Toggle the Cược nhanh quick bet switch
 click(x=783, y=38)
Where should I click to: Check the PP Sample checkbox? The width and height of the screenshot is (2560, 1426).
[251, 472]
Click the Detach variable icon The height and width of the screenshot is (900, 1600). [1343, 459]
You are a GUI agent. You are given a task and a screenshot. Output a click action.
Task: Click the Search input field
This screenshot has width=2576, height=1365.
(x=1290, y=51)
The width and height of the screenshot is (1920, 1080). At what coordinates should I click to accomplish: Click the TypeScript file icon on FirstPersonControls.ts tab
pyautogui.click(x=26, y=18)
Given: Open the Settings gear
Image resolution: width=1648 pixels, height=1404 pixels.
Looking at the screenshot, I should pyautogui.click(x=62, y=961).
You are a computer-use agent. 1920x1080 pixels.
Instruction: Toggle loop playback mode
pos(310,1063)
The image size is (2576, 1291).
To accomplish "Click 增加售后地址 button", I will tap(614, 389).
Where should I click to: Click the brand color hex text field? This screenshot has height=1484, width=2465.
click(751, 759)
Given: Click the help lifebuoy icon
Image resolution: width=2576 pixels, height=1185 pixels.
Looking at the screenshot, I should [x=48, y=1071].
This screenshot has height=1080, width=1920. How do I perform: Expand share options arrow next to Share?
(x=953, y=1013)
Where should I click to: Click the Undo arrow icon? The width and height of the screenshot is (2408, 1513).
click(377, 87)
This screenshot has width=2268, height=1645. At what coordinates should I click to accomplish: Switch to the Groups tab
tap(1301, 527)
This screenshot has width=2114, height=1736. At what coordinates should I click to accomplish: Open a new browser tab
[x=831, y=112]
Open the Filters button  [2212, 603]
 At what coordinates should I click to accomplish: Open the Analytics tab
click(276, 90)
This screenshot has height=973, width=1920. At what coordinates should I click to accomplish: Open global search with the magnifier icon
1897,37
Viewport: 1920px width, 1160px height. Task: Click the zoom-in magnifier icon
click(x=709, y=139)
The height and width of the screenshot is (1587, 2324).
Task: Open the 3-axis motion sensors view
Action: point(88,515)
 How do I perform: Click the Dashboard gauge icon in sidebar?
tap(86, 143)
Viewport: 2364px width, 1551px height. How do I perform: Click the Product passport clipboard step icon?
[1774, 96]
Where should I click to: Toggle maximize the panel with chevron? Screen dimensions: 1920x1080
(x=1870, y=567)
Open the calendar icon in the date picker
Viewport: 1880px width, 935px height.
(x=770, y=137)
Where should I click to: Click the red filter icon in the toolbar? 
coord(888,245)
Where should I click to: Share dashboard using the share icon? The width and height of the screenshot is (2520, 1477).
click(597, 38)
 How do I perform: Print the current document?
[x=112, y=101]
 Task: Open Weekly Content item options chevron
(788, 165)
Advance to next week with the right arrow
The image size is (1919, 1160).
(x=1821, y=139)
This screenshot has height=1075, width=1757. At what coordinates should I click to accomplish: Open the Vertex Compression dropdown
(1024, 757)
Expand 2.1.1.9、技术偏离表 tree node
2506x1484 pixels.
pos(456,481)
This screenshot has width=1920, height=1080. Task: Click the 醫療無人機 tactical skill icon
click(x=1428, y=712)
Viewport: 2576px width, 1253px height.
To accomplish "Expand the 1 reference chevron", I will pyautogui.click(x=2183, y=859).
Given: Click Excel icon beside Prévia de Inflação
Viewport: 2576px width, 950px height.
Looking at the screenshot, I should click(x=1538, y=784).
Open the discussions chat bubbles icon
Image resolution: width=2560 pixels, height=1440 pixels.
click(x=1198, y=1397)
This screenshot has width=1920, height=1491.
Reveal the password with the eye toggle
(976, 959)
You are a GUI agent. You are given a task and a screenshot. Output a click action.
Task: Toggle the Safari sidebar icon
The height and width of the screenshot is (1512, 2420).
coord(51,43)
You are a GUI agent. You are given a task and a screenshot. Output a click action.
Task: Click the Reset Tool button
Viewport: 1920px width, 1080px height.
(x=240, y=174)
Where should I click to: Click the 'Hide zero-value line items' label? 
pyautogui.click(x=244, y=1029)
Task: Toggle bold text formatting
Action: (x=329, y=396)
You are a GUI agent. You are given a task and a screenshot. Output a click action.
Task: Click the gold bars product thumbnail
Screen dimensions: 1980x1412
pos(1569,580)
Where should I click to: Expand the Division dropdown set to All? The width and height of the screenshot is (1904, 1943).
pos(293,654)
──────────────────────────────
• **Aim of the task**: Transcribe the data above in full, exactly.

• **Output for this exercise**:
Toggle the Cược nhanh quick bet switch
 click(x=783, y=38)
Where should I click to: Check the PP Sample checkbox? The width and height of the screenshot is (2560, 1426).
[251, 472]
Click the Detach variable icon The height and width of the screenshot is (900, 1600). [1343, 459]
You are a GUI agent. You are given a task and a screenshot. Output a click action.
Task: Click the Search input field
This screenshot has width=2576, height=1365.
(x=1290, y=51)
The width and height of the screenshot is (1920, 1080). At what coordinates should I click to accomplish: Click the TypeScript file icon on FirstPersonControls.ts tab
pyautogui.click(x=26, y=18)
Given: Open the Settings gear
Image resolution: width=1648 pixels, height=1404 pixels.
Looking at the screenshot, I should pyautogui.click(x=62, y=961).
You are a computer-use agent. 1920x1080 pixels.
Instruction: Toggle loop playback mode
pos(310,1063)
The image size is (2576, 1291).
To accomplish "Click 增加售后地址 button", I will tap(614, 389).
Where should I click to: Click the brand color hex text field? This screenshot has height=1484, width=2465.
click(751, 759)
Given: Click the help lifebuoy icon
Image resolution: width=2576 pixels, height=1185 pixels.
Looking at the screenshot, I should [x=48, y=1071].
This screenshot has height=1080, width=1920. How do I perform: Expand share options arrow next to Share?
(x=953, y=1013)
Where should I click to: Click the Undo arrow icon? The width and height of the screenshot is (2408, 1513).
click(377, 87)
This screenshot has width=2268, height=1645. At what coordinates should I click to accomplish: Switch to the Groups tab
tap(1301, 527)
This screenshot has width=2114, height=1736. At what coordinates should I click to accomplish: Open a new browser tab
[x=831, y=112]
Open the Filters button  [2212, 603]
 At what coordinates should I click to accomplish: Open the Analytics tab
click(276, 90)
This screenshot has height=973, width=1920. At what coordinates should I click to accomplish: Open global search with the magnifier icon
1897,37
Viewport: 1920px width, 1160px height. Task: Click the zoom-in magnifier icon
click(x=709, y=139)
The height and width of the screenshot is (1587, 2324).
Task: Open the 3-axis motion sensors view
Action: point(88,515)
 How do I perform: Click the Dashboard gauge icon in sidebar?
tap(86, 143)
Viewport: 2364px width, 1551px height. How do I perform: Click the Product passport clipboard step icon?
[1774, 96]
Where should I click to: Toggle maximize the panel with chevron? Screen dimensions: 1920x1080
(x=1870, y=567)
Open the calendar icon in the date picker
Viewport: 1880px width, 935px height.
(x=770, y=137)
Where should I click to: Click the red filter icon in the toolbar? 
coord(888,245)
Where should I click to: Share dashboard using the share icon? The width and height of the screenshot is (2520, 1477).
click(597, 38)
 How do I perform: Print the current document?
[x=112, y=101]
 Task: Open Weekly Content item options chevron
(788, 165)
Advance to next week with the right arrow
The image size is (1919, 1160).
(x=1821, y=139)
This screenshot has height=1075, width=1757. At what coordinates should I click to accomplish: Open the Vertex Compression dropdown
(1024, 757)
Expand 2.1.1.9、技术偏离表 tree node
2506x1484 pixels.
pos(456,481)
This screenshot has width=1920, height=1080. Task: Click the 醫療無人機 tactical skill icon
click(x=1428, y=712)
Viewport: 2576px width, 1253px height.
To accomplish "Expand the 1 reference chevron", I will pyautogui.click(x=2183, y=859).
Given: Click Excel icon beside Prévia de Inflação
Viewport: 2576px width, 950px height.
Looking at the screenshot, I should click(x=1538, y=784).
Open the discussions chat bubbles icon
Image resolution: width=2560 pixels, height=1440 pixels.
click(x=1198, y=1397)
This screenshot has width=1920, height=1491.
Reveal the password with the eye toggle
(976, 959)
You are a GUI agent. You are given a task and a screenshot. Output a click action.
Task: Toggle the Safari sidebar icon
The height and width of the screenshot is (1512, 2420).
coord(51,43)
You are a GUI agent. You are given a task and a screenshot. Output a click action.
Task: Click the Reset Tool button
Viewport: 1920px width, 1080px height.
(x=240, y=174)
Where should I click to: Click the 'Hide zero-value line items' label? 
pyautogui.click(x=244, y=1029)
Task: Toggle bold text formatting
Action: (x=329, y=396)
You are a GUI agent. You are given a task and a screenshot. Output a click action.
Task: Click the gold bars product thumbnail
Screen dimensions: 1980x1412
pos(1569,580)
Where should I click to: Expand the Division dropdown set to All? The width and height of the screenshot is (1904, 1943).
pos(293,654)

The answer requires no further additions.